Momenti di tensione in aula dopo l’assoluzione dei due carabinieri e dei sei poliziotti a processo per la morte di Giuseppe Uva, avvenuta nel 2008 a Varese. «La legge non è uguale per tutti» ha gridato in aula Angela, la nipote del 43enne deceduto. La sorella di Uva, Lucia, ha voluto invece stringere la mano al sostituto pg, Massimo Gaballo: «Per la prima volta abbiamo avuto la procura dalla nostra parte» ha detto.

La Corte d’Assise di Milano ha confermato il verdetto del Tribunale di Varese, dell’aprile 2016, e ha escluso anche in secondo grado la responsabilità degli otto imputati per omicidio preterintenzionale e sequestro di persona aggravata. L’accusa aveva chiesto condanne fino a 13 anni di carcere, sostenendo che “le condotte illecite degli imputati” provocarono lo stress e la “tempesta emotiva” che, insieme a una pregressa patologia cardiaca, causò la morte del 43enne.

Uva fu fermato nel giugno 2008 da due militari mentre stava spostando delle transenne dal centro di Varese. Fu poi portato in caserma e infine trasportato con trattamento sanitario obbligatorio all’ospedale di Circolo di Varese, dove morì la mattina successiva per arresto cardiaco.
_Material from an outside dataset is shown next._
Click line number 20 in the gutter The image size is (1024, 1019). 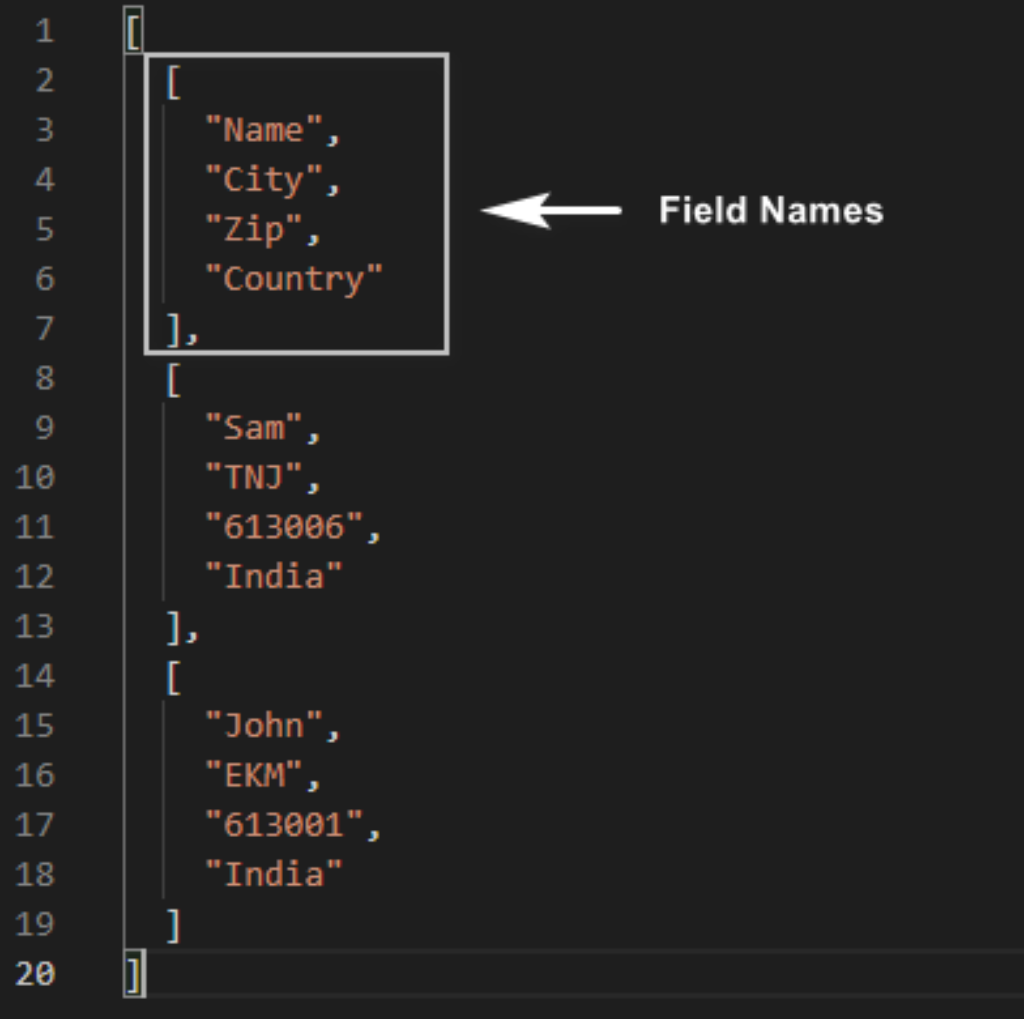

Le condotte dei due militari, secondo l’accusa, furono dovute alla decisione dei due militari di “dare una lezione” all’uomo, che si sarebbe vantato di una presunta relazione sentimentale con la moglie di uno dei due. Per Gaballo, quando fu fermato Uva venne “scaraventato a terra senza nessuna necessità” e in caserma venne chiuso in una stanza.

L’accusa aveva anche contestato la presunta ‘inattendibilità’ descritta nella prima sentenza, di alcuni testimoni, tra cui Alberto Bigioggero (condannato per l’omicidio di suo padre, avvenuto nel 2017). “Bigioggero – ha sostenuto il pg – ha sempre fornito una versione identica dei fatti e le sue dichiarazioni sono pienamente attendibili”. Come ricostruito dal rappresentante dell’accusa, fu proprio l’amico dell’operaio a riportare la frase che sarebbe stata pronunciata da uno dei militari al momento del fermo: “Uva, proprio te cercavo!”. Questa circostanza, secondo l’accusa, e’ “assolutamente accertata” e sarebbe la prova che i due militari quella sera “decisero di dare una lezione a Uva”. Diversa la tesi dei difensori degli imputati, che hanno sostenuto che non vi fu quella sera “nessuna macelleria, nessuna azione di violenza” e che l’accusa “è stata gonfiata” per effetto “di un aspetto mediatico e televisivo che ha spettacolarizzato la vicenda”.